• Exercise: Word for word, repeat every entry that appears below.

Items from a dataset:
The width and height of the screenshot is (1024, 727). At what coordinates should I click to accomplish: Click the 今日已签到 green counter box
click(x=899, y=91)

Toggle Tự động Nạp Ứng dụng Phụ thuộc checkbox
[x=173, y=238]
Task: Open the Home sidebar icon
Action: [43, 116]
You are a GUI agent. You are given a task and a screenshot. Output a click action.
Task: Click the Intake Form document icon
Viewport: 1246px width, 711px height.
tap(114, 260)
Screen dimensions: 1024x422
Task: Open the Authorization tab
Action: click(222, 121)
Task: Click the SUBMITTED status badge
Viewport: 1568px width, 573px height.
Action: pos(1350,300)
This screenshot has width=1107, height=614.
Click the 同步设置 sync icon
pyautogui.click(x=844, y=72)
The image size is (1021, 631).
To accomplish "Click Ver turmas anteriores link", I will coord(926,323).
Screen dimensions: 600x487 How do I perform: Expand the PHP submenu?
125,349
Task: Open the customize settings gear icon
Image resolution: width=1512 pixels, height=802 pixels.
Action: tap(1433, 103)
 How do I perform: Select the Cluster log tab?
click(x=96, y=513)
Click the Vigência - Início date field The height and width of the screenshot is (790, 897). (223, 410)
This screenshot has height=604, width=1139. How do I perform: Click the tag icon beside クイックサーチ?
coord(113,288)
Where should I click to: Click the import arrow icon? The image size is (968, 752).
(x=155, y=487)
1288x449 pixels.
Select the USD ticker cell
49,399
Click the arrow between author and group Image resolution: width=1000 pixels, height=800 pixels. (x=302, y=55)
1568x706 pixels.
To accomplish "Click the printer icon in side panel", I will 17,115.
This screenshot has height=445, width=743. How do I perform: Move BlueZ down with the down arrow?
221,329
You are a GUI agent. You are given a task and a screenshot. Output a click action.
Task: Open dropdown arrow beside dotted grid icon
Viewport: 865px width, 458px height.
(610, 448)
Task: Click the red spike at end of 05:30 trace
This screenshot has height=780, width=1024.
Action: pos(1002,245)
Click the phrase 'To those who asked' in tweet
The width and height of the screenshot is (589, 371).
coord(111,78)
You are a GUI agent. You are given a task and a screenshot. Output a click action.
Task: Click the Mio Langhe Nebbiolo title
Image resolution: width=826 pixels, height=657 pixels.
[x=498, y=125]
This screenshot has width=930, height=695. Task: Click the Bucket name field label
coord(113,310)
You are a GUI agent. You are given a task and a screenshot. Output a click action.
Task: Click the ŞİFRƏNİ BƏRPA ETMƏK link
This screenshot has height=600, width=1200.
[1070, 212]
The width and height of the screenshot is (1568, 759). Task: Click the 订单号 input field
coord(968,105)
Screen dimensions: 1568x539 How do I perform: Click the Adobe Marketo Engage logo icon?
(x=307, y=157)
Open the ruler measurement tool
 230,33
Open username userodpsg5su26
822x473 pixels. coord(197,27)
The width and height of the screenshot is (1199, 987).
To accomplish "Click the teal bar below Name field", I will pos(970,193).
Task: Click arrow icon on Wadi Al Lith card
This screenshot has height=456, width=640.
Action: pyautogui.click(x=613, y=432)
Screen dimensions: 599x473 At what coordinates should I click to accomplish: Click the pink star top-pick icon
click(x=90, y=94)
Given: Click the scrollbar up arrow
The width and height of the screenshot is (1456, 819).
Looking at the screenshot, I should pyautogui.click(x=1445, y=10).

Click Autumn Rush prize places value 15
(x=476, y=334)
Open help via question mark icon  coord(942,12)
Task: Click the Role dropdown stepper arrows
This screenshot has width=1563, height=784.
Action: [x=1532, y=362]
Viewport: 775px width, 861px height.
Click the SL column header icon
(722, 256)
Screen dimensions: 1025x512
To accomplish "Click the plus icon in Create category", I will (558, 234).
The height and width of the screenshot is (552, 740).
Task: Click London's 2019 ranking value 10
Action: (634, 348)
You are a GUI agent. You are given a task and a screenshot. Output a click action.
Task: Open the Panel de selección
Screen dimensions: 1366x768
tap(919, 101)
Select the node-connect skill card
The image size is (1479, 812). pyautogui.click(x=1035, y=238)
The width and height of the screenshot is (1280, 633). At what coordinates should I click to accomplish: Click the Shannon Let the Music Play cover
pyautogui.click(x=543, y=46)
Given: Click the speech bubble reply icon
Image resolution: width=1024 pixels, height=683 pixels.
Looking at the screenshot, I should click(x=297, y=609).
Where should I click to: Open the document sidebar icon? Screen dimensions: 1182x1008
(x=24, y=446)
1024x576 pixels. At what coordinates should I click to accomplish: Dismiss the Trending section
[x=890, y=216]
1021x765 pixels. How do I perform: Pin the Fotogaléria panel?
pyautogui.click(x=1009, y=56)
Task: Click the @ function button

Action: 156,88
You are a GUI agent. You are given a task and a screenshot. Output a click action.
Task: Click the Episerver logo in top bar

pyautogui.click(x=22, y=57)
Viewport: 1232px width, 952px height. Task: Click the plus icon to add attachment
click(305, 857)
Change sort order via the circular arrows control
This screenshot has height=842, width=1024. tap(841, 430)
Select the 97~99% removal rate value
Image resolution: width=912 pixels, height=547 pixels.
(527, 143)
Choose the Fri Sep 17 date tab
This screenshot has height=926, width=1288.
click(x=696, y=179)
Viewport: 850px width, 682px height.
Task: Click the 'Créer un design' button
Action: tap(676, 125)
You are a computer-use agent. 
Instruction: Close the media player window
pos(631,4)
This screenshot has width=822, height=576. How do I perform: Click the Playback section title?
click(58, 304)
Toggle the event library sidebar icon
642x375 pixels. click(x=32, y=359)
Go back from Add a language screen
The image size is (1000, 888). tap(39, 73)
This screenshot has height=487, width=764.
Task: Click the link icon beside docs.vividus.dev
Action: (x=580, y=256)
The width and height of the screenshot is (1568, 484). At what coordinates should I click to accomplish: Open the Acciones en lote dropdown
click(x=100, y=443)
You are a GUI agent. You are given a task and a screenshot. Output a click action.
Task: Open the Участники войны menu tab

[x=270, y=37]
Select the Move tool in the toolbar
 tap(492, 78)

• Solution to the exercise:
The width and height of the screenshot is (1024, 727). At what coordinates should I click to accomplish: Click the 今日已签到 green counter box
click(x=899, y=91)

Toggle Tự động Nạp Ứng dụng Phụ thuộc checkbox
[x=173, y=238]
Task: Open the Home sidebar icon
Action: [43, 116]
You are a GUI agent. You are given a task and a screenshot. Output a click action.
Task: Click the Intake Form document icon
Viewport: 1246px width, 711px height.
tap(114, 260)
Screen dimensions: 1024x422
Task: Open the Authorization tab
Action: click(222, 121)
Task: Click the SUBMITTED status badge
Viewport: 1568px width, 573px height.
Action: pos(1350,300)
This screenshot has width=1107, height=614.
Click the 同步设置 sync icon
pyautogui.click(x=844, y=72)
The image size is (1021, 631).
To accomplish "Click Ver turmas anteriores link", I will coord(926,323).
Screen dimensions: 600x487 How do I perform: Expand the PHP submenu?
125,349
Task: Open the customize settings gear icon
Image resolution: width=1512 pixels, height=802 pixels.
Action: tap(1433, 103)
 How do I perform: Select the Cluster log tab?
click(x=96, y=513)
Click the Vigência - Início date field The height and width of the screenshot is (790, 897). (223, 410)
This screenshot has height=604, width=1139. How do I perform: Click the tag icon beside クイックサーチ?
coord(113,288)
Where should I click to: Click the import arrow icon? The image size is (968, 752).
(x=155, y=487)
1288x449 pixels.
Select the USD ticker cell
49,399
Click the arrow between author and group Image resolution: width=1000 pixels, height=800 pixels. (x=302, y=55)
1568x706 pixels.
To accomplish "Click the printer icon in side panel", I will 17,115.
This screenshot has height=445, width=743. How do I perform: Move BlueZ down with the down arrow?
221,329
You are a GUI agent. You are given a task and a screenshot. Output a click action.
Task: Open dropdown arrow beside dotted grid icon
Viewport: 865px width, 458px height.
(610, 448)
Task: Click the red spike at end of 05:30 trace
This screenshot has height=780, width=1024.
Action: pos(1002,245)
Click the phrase 'To those who asked' in tweet
The width and height of the screenshot is (589, 371).
coord(111,78)
You are a GUI agent. You are given a task and a screenshot. Output a click action.
Task: Click the Mio Langhe Nebbiolo title
Image resolution: width=826 pixels, height=657 pixels.
[x=498, y=125]
This screenshot has width=930, height=695. Task: Click the Bucket name field label
coord(113,310)
You are a GUI agent. You are given a task and a screenshot. Output a click action.
Task: Click the ŞİFRƏNİ BƏRPA ETMƏK link
This screenshot has height=600, width=1200.
[1070, 212]
The width and height of the screenshot is (1568, 759). Task: Click the 订单号 input field
coord(968,105)
Screen dimensions: 1568x539 How do I perform: Click the Adobe Marketo Engage logo icon?
(x=307, y=157)
Open the ruler measurement tool
 230,33
Open username userodpsg5su26
822x473 pixels. coord(197,27)
The width and height of the screenshot is (1199, 987).
To accomplish "Click the teal bar below Name field", I will pos(970,193).
Task: Click arrow icon on Wadi Al Lith card
This screenshot has height=456, width=640.
Action: pyautogui.click(x=613, y=432)
Screen dimensions: 599x473 At what coordinates should I click to accomplish: Click the pink star top-pick icon
click(x=90, y=94)
Given: Click the scrollbar up arrow
The width and height of the screenshot is (1456, 819).
Looking at the screenshot, I should pyautogui.click(x=1445, y=10).

Click Autumn Rush prize places value 15
(x=476, y=334)
Open help via question mark icon  coord(942,12)
Task: Click the Role dropdown stepper arrows
This screenshot has width=1563, height=784.
Action: [x=1532, y=362]
Viewport: 775px width, 861px height.
Click the SL column header icon
(722, 256)
Screen dimensions: 1025x512
To accomplish "Click the plus icon in Create category", I will (558, 234).
The height and width of the screenshot is (552, 740).
Task: Click London's 2019 ranking value 10
Action: (634, 348)
You are a GUI agent. You are given a task and a screenshot. Output a click action.
Task: Open the Panel de selección
Screen dimensions: 1366x768
tap(919, 101)
Select the node-connect skill card
The image size is (1479, 812). pyautogui.click(x=1035, y=238)
The width and height of the screenshot is (1280, 633). At what coordinates should I click to accomplish: Click the Shannon Let the Music Play cover
pyautogui.click(x=543, y=46)
Given: Click the speech bubble reply icon
Image resolution: width=1024 pixels, height=683 pixels.
Looking at the screenshot, I should click(x=297, y=609).
Where should I click to: Open the document sidebar icon? Screen dimensions: 1182x1008
(x=24, y=446)
1024x576 pixels. At what coordinates should I click to accomplish: Dismiss the Trending section
[x=890, y=216]
1021x765 pixels. How do I perform: Pin the Fotogaléria panel?
pyautogui.click(x=1009, y=56)
Task: Click the @ function button

Action: 156,88
You are a GUI agent. You are given a task and a screenshot. Output a click action.
Task: Click the Episerver logo in top bar

pyautogui.click(x=22, y=57)
Viewport: 1232px width, 952px height. Task: Click the plus icon to add attachment
click(305, 857)
Change sort order via the circular arrows control
This screenshot has height=842, width=1024. tap(841, 430)
Select the 97~99% removal rate value
Image resolution: width=912 pixels, height=547 pixels.
(527, 143)
Choose the Fri Sep 17 date tab
This screenshot has height=926, width=1288.
click(x=696, y=179)
Viewport: 850px width, 682px height.
Task: Click the 'Créer un design' button
Action: tap(676, 125)
You are a computer-use agent. 
Instruction: Close the media player window
pos(631,4)
This screenshot has width=822, height=576. How do I perform: Click the Playback section title?
click(58, 304)
Toggle the event library sidebar icon
642x375 pixels. click(x=32, y=359)
Go back from Add a language screen
The image size is (1000, 888). tap(39, 73)
This screenshot has height=487, width=764.
Task: Click the link icon beside docs.vividus.dev
Action: (x=580, y=256)
The width and height of the screenshot is (1568, 484). At what coordinates should I click to accomplish: Open the Acciones en lote dropdown
click(x=100, y=443)
You are a GUI agent. You are given a task and a screenshot. Output a click action.
Task: Open the Участники войны menu tab

[x=270, y=37]
Select the Move tool in the toolbar
 tap(492, 78)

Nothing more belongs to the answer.